CO2 Adsorption on a CaO–Ca12Al14O33 Composite Synthesized from a Blast Furnace Slag and its Regenerative Ability

Abstract

Utilizing a reversible reaction between CaO and CO2, namely the calcium looping (CaL) process, is among the CO2 adsorption and sequestration techniques that have been intensively studied over the years. While CaO-based sorbents offer numerous advantages, such as broad accessibility, low cost, and relatively high theoretical CO2 uptake (0.78 gram of CO2 per gram of CaO), its CO2 capture capability during cyclic operation degrades substantially, which has remained an important issue for commercial CaL process applications.
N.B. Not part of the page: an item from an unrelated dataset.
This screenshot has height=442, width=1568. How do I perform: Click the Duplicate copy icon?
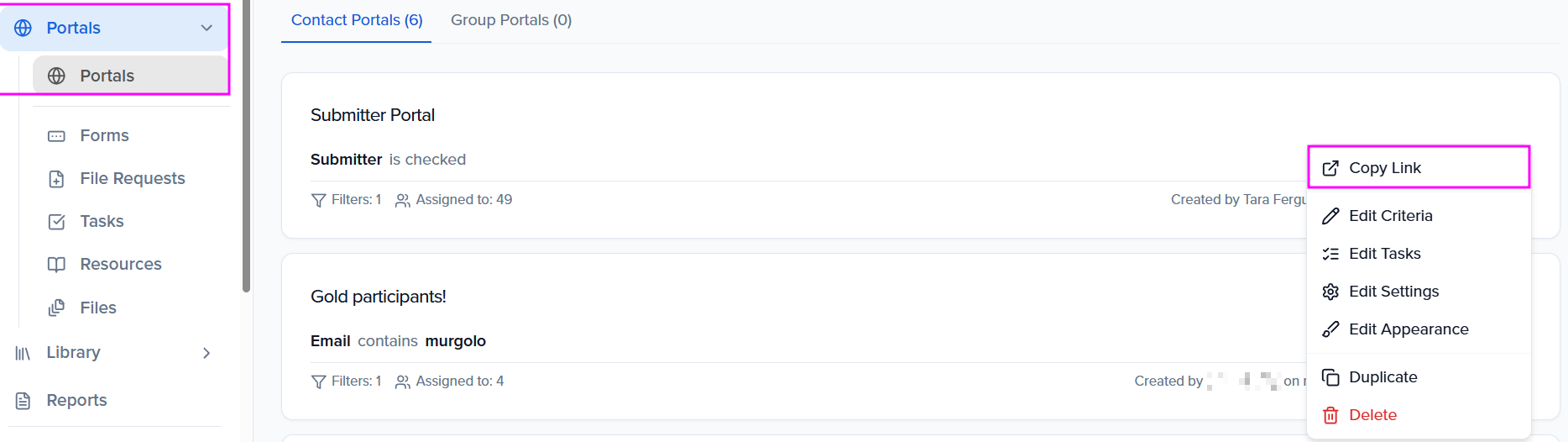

To address the aforementioned problem, in this study, we synthesized a CaO–Ca12Al14O33 (BFS-CaO-CAO) composite from blast furnace slag (BFS) by using two types of inorganic acid, nitric acid, and hydrochloric acid. Acid-leaching and the subsequent separation of SiO2 content from BFS resulted in a formation of Ca–Al-based layered double hydroxide, which was then transformed into a mixed oxide of CaO and Ca12Al14O33 via thermal decomposition. According to the TGA study, the synthesized adsorbent produced with nitric acid (BFS-CaO-CAO(NO3)) had better adsorption of CO2 (13 wt% per mass of adsorbent) and regenerative ability compared to an analog synthesized with hydrochloric acid (BFS-CaO-CAO(Cl)). Moreover, the presence of mayenite (Ca12Al14O33) in the adsorbent, which acted as an inert binder, effectively prevented the sintering and agglomeration of CaO particles. A low-cost, ecologically viable regenerative CO2-adsorbent synthesized from BFS is advantageous for lowering CO2 emissions.